Perché è un tema così polarizzante?
AI
Ho dedicato molta parte del mio lavoro alla ricerca antropologica, che nel documentario viene spiegata da una delle tre intervistate. Non è un tema semplice da affrontare. Ci sono tanti elementi che fanno del lupo un animale spaventoso per l’uomo, innanzitutto l’impersonificazione con il male. Pensiamo alle favole, che vedono il lupo come protagonista negativo e spaventoso per eccellenza. Ma c’è anche altro: il lupo non se ne sta semplicemente nella foresta: lui oltrepassa il limite, si avvicina alle città e ci sfida. Così come varca continuamente il limite tra giorno e notte.
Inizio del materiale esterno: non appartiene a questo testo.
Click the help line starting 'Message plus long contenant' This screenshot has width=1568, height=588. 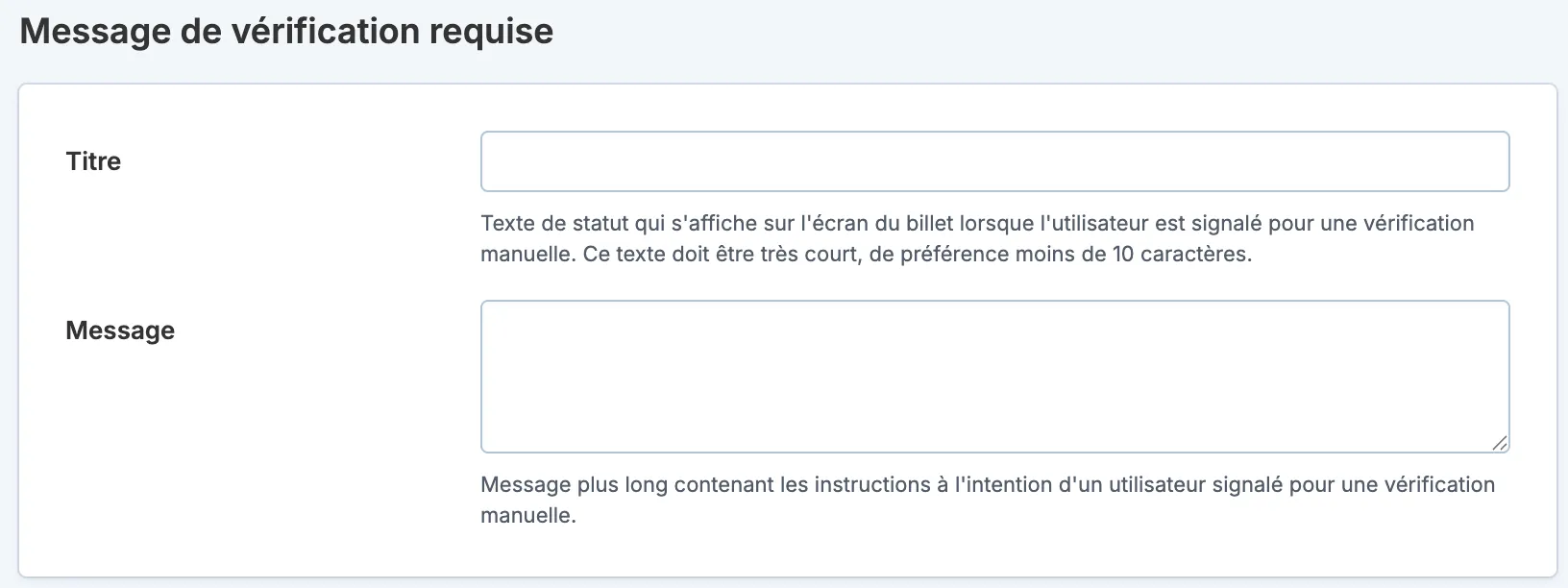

Perché l’uomo ha paura del lupo?
AI
Il lupo ci da fastidio perché -come lui- siamo in cima alla catena alimentare. Il fatto che si permetta di farci concorrenza è qualcosa di estremamente fastidioso. Ovviamente a livello inconscio, più che razionale. La paura del lupo non è razionale: sappiamo benissimo che questi animali scappano appena percepiscono la presenza dell’uomo e anche gli avvistamenti sono estremamente rari. In un certo senso, il dibattito sul lupo assomiglia a quello sui migranti: la paura è maggiore dove la presenza di stranieri è minore.

La prossima proiezione del documentario è in programma venerdì 23 novembre a Milano presso la Società Escursionisti Milanesi (SEM) del Cai (via Galileo Ferraris) alle ore 21.